EXCERPT PROVIDED
============================================================
Do you have a request for an assessment involving the measurement of arthritis?
Make sure you are using standard x-rays, as recommended in paragraph 3.28 (pp29-30 Impairment Assessment Guidelines (PDF, 1194 KB)). If you don’t have one, you can’t rate arthritis. Remember, for the knee, the person should be standing.
For a fair assessment, X-rays used must be in accordance with section 17.2h in AMA5 (p544) and the Impairment Assessment Guidelines (PDF, 1194 KB) (p29), and you should comment on whether this is so in the report – though other imaging modalities, clinical features and arthroscopy reports can support the diagnosis, they do not provide the objective data required to apply T17-31 and cannot be used.
You should also make a comparison with the contralateral side to ensure an objective rating is made for any pre-existing condition.
If you consider that the worker will be disadvantaged due to the lack of available suitable x-rays, please discuss this with the requestor on receipt of the assessment request and review of the supplied evidence.
You should provide information about why you consider there to be either a pre-existing condition or no pre-existing condition. This decision should be based on cartilage loss, not symptoms.
============================================================
Saved data entries:
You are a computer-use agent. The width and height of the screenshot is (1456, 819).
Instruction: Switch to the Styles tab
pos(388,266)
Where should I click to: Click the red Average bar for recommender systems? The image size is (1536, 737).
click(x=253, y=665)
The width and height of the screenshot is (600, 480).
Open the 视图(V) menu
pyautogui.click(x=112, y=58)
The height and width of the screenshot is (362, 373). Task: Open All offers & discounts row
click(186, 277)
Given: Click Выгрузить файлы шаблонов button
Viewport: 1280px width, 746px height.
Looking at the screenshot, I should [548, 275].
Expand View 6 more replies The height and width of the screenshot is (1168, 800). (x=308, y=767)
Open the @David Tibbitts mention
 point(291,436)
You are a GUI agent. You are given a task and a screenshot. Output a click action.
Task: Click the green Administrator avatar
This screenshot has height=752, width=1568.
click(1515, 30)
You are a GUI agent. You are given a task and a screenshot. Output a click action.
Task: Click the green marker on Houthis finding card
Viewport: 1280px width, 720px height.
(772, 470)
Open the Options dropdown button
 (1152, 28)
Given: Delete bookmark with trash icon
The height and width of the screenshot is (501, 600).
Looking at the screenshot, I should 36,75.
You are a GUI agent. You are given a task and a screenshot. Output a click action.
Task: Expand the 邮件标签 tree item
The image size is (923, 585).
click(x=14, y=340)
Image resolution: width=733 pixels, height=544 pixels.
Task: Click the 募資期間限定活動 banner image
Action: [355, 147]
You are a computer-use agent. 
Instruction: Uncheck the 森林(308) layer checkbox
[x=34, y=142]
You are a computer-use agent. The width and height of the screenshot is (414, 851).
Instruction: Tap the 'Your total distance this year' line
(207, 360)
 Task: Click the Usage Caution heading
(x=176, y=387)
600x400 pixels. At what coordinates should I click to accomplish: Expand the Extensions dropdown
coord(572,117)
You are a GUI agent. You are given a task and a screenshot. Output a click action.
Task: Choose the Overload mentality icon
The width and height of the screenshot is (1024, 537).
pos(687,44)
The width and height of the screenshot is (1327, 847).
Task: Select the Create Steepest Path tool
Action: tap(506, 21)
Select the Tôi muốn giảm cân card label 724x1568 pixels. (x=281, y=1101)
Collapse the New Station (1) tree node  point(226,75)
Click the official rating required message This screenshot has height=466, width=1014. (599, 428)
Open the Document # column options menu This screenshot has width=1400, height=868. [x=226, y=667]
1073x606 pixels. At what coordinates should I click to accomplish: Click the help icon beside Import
============================================================
WORK ORDER
Write the next part of the guidance on using x-rays to rate arthritis in impairment assessments, picking up after its final sentence. None of the entries are needed here.

ANSWER TO THE EXERCISE
Your assessment should set out the objective evidence that indicates a pre-existing impairment, and whether such objective evidence allows for an estimation of %WPI under the relevant guides, quoting the tables used to determine any such pre-existing impairment. Plain x-rays often exist at or soon after the injury and these provide a baseline that allows comparison.
If you determine that there is no pre-existing impairment, describe what evidence (not based solely on the examinee's verbal history that there was none) has been relied upon to ascertain that any pre-existing injury or condition has completely resolved without residual impairment.
It’s important to scrutinise all material available in the referral documentation (e.g. doctor's notes and previous imaging studies), and not simply depend upon the history given by the examinee.